Oleh sebab itu, pihaknya akan mengoptimalkan peran kebijakan moneter dalam mendorong kapasitas perekonomian sekaligus memitigasi risiko perlambatan ekonomi global dan meningkatkan efisiensi perbankan untuk mengoptimalkan kontribusinya dalam perekonomian dengan tetap memperkuat ketahanan perbankan
Upaya lainnya adalah meningkatkan efisiensi, kehandalan, dan keamanan sistem pembayaran, baik dalam sistem pembayaran nasional maupun hubungan sistem pembayaran dengan luar negeri.
Bank Indonesia, lanjut Junaifin, juga akan memperkuat ketahanan makro dengan memantapkan koordinasi dalam manajemen pencegahan dan penanganan krisis.
"Kami juga akan mendukung pemberdayaan sektor riil termasuk melanjutkan upaya perluasan akses perbankan kepada masyarakat, guna mendorong percepatan pertumbuhan ekonomi, terutama di daerah," ujarnya.
Ia mengatakan, pihaknya juga akan terus mengkaji berbagai kebijakan makro prudensial untuk memperkuat fungsi dan peran aktif Bank Indonesia sebagai "systemic regulator" dalam menjaga stabilitas sistem keuangan.
Penguatan fungsi "systemic regulator" dirasakan sangat tepat pascadisahkannya Undang-Undang (UU) Otoritas Jasa Keuangan (OJK), di mana fungsi pengaturan dan pengawasan bank yang sebelumnya dilakukan oleh Bank Indonesia akan beralih kepada OJK pada akhir 2013.
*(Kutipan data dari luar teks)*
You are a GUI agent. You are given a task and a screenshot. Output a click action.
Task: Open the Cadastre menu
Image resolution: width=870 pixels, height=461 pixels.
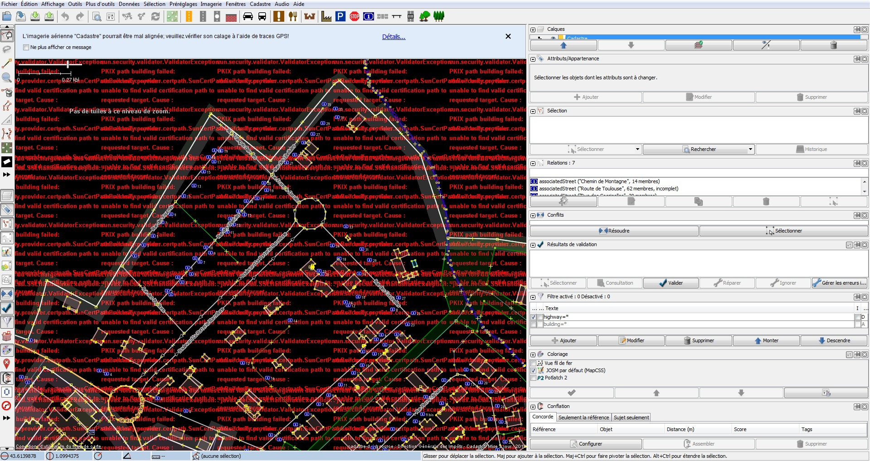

Meski sudah tidak lagi melakukan pengaturan dan pengawasan, kata Junaifin, Bank Indonesia akan tetap mengawal industri perbankan dengan penerapan fungsi stabilitas sistem keuangan.
Untuk kepentingan itu, BI akan melakukan "surveillance" baik kepada bank dan non-bank, pemeriksaan kepada bank dalam rangka makro prudensial, mengawal berfungsinya intermediasi secara efisien serta berkoordinasi dalam rangka pencegahan dan penanganan krisis.
"Fungsi dan tugas Bank Indonesia terkait dengan stabilitas sistem keuangan dan mengawal terciptanya efisiensi di industri perbankan menjadi bagian penting dalam amandemen UU BI yang telah menjadi agenda program Legislasi Nasional pada 2012," katanya.